Next I decided what render pipeline I would be using for my project. This is significant as in my chosen engine (Unity) there are several different render pipelines each with their own different set of abilities and tools within them. For this I decided to use Unity's High Definition Render Pipeline as to me it is the most visually appealing and I think it would be best suited for my project due to the range of tools which it gives me. These include functions such as scriptable shaders and shader graphs. These can be used to create complex materials which were not previously possible in other pipelines. Another great functionality is the particle system which can be used to effectively and dynamically create large amounts of physics based particles within a scene at a time without significantly reducing the overall performance.

I also then looked into post processing and the various elements of which could be applied to my project. One of the ones I focused on primarily was bloom. This allows you to over expose certain sections of a scene creating a sort of glow around them adding to the overall visual appearance of a project. This is especially effective in areas with bright lights such as flashlights or fire, and looks excellent on reflective objects too such as a bullet casing. Other post procession options include depth of field and motion blur. These will likely be used within my project to add depth to the overall visual appearance however will need to be carefully considered due to their potential performance impact overall.

Finally after completing these sections I drew conclusions on the audio sections of my game. First I decided a music genre which my game would primarily be using, along with selecting a couple of pieces of music which match the games aesthetic and vibe. After this I also decided various locations where sound effects would be used within my project such as gunshots and reloading sounds. These can all be sourced from a website that I found whilst conducting my initial research for this project which is called StoryBlocks. Within this section I also wrote out the initial script for the cutscene and gameplay of my project. This will be submitted to various voice actors so that my game can have fully functional dialogue and story especially within cutscenes. This script also features stage directions which will be used when animating and designing the large cutscene which my project begins with.

What’s Next
Next week I plan to begin my practical work. I will start by creating various key systems such as player movement, audio systems, and other core functionality of my game. I will also go over the written work which I have already done with my tutor to make sure that it is of adequate quality. These systems will likely take up the entire week due to their complexity and the time it takes to complete and debug them, they will also be being developed completely from scratch for this project as I don't have any systems which I have previously made that I would be happy using for this.

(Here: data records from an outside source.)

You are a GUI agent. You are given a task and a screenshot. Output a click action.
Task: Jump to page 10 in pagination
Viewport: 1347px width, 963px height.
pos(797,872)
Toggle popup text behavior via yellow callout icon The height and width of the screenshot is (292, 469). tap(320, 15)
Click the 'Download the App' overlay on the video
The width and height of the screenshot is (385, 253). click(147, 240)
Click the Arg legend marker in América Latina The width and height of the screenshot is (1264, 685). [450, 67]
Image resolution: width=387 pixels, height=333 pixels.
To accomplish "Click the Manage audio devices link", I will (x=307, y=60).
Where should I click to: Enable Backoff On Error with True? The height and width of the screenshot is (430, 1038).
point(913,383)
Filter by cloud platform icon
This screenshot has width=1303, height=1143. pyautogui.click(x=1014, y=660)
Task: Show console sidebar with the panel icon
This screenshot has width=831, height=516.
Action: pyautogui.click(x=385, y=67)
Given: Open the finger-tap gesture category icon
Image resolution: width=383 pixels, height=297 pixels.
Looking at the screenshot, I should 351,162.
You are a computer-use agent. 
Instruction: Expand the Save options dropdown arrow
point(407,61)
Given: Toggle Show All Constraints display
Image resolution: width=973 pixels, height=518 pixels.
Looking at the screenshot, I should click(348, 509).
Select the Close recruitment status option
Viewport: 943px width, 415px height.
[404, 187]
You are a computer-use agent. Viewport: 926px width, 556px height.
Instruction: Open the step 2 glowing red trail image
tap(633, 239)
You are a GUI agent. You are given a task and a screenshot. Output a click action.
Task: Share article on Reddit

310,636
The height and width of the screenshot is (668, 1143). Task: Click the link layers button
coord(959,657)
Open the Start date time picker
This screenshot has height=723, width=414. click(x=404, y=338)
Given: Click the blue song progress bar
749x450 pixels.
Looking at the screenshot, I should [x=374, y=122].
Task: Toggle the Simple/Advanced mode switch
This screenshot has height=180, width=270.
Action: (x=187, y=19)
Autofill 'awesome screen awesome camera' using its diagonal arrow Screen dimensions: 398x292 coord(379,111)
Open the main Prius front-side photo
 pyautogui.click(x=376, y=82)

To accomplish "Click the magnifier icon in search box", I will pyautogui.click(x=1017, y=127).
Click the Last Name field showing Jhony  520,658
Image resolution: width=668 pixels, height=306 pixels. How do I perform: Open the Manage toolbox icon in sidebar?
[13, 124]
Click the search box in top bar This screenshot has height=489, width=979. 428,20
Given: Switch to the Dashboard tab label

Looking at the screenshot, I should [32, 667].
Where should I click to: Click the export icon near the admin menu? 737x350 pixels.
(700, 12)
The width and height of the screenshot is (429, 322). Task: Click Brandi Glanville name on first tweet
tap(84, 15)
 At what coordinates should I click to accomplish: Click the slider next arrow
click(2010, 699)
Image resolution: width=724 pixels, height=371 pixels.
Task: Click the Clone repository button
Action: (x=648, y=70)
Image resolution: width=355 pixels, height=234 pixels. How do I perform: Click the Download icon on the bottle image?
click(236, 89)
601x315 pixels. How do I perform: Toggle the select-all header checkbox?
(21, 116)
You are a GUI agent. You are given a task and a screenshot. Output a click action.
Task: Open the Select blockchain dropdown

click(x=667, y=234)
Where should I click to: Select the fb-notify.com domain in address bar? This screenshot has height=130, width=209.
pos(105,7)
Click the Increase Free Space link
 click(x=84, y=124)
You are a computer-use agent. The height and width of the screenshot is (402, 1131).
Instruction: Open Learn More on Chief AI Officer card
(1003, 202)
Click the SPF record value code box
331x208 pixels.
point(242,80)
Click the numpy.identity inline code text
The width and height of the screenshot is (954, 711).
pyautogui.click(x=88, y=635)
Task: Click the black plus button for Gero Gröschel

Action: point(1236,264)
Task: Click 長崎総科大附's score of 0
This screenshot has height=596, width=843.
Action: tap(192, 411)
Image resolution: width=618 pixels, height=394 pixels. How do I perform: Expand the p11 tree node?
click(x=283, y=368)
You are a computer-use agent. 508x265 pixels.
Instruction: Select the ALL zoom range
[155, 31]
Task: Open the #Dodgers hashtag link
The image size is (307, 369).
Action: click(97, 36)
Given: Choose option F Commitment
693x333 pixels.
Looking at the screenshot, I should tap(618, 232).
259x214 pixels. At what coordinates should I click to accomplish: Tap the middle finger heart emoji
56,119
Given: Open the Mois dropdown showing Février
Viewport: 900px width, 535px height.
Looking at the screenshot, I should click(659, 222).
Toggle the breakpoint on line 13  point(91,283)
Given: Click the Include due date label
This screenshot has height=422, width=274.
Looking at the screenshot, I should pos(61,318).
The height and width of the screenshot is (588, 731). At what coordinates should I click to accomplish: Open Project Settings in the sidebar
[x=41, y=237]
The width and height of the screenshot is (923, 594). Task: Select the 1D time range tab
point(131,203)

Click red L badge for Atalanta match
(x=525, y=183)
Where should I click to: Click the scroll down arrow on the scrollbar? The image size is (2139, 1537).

Furthermore I will be working on various 3D models for my project if I get the time. First I will be making a fully rigged model for the main character agent bean, this will be used in all cutscenes and gameplay so it is important that I get it done soon. I also plan to model the initial firing range which will be used for the first two rooms the player is in. All this should be relatively quick due to the simplistic design of my game's characters and the relatively simple model of a firing range which I will be making.

Week 3 20/03/23-
Overview
This week I focused primarily on my practical work for the first time since starting this project. I made several sophisticated systems which will be used throughout the rest of my project such as my weapons system, audio system and player movement system. These will be used in combination with various other scripts and objects within my project to make a functional game which fits my brief.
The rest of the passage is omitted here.